GDP surely matters. Economic growth and development around the world have raised billions of people out of poverty. The SPI data bear this out; we have made great strides towards the Millennium Development Goals of providing nutrition, basic medical care and access to education for many who lacked such.
But it is important to note that “social progress” does not always correlate with higher GDP—sometimes even when we get richer, things can get worse.
But it is important to note that “social progress” does not always correlate with higher GDP—sometimes even when we get richer, things can get worse. Striking examples and areas of concern include environmental sustainability (measured in the SPI by greenhouse gas emissions, water usage and biodiversity). Countries like the U.S., but also rapidly developing countries like China, India, or Brazil consume more as they grow. The U.S. is also not alone among wealthier countries grappling with diabetes and other issues of morbidity. And of course human rights, and political rights and freedoms, do not always improve with economic growth. Countries like Costa Rica “overperform” on social progress relative to GDP, rich countries like Kuwait, fall significantly short on a number of “progress” measures.
The good news: “GDP isn’t destiny,” says Green. In other words, policy matters, too, and we can choose to invest our surplus GDP in human or environmental capital. Should we choose to. The SPI leaves political economy, and politics, for another day.
In some ways, measures like SPI tell us things we already know: countries that have made substantial and historical investments in their social safety nets score well. The same is true for nations that are relatively homogenous, and—in the case places like New Zealand—somewhat isolated and immune to immigration pressures. It turns out that inclusion counts for a lot.

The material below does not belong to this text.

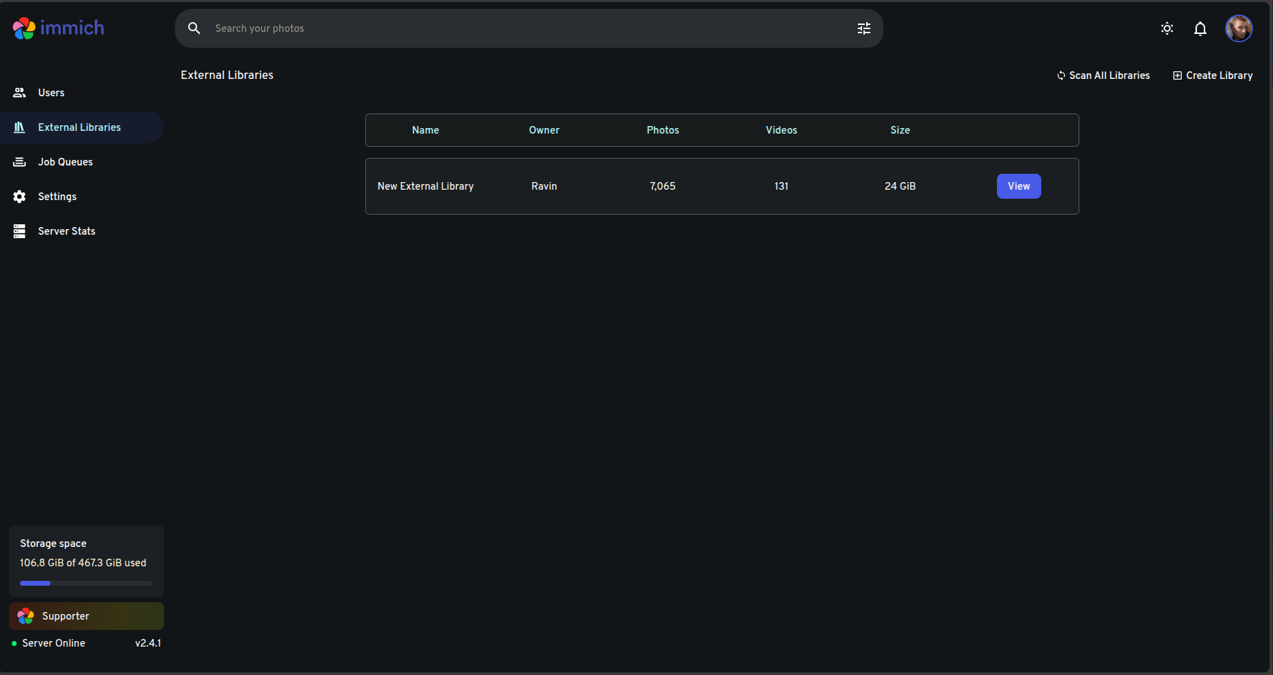Sort the table by the Name column

pyautogui.click(x=425, y=130)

For example, even with impressively high access to advanced education, the U.S. scores much less well on equality in educational attainment. On “access to communications” we rank lower on Internet and mobile phone use than our wealthy peers – despite being home to Silicon Valley.
In other ways, the SPI also allows for counter-intuitive findings, particularly when it comes to inequality. With detailed information about access to basic services and opportunities, from healthcare, education, and housing to decent policing, freedom of movement and religion, and freedom from discrimination, the SPI is a measure of inclusivity and distribution; as with other alternative indices, a country cannot improve its progress score by simply boosting GDP. However, there is little or no correlation between Social Progress Index scores and the standard measure of income inequality, the GINI Coefficient. One implication: pro-poor measures and investments may matter more than redistribution per se.
All this suggests that measures like SPI offer more than a snapshot; they can be harnessed as a policy tool. Interest in applying the Social Progress Index, an idea hatched at the World Economic Forum two years ago and put into motion as the Social Progress Imperative with support by Harvard Business School’s Michael Porter, has grown dramatically; initiatives using it are under way in 40 countries and the European Commission is creating a customized SPI for the EU. In the U.S., Michigan will announce that it is using an adaptation of the SPI to guide a development agenda for Detroit and other cities. Somerville, Massachusetts is also on board. Expect to see more.
The SPI is also part of a larger revolution – across business, civil society, and government – to measure what matters. Asking the right questions is a critical step towards getting us to better answers and social outcomes, which would be progress indeed.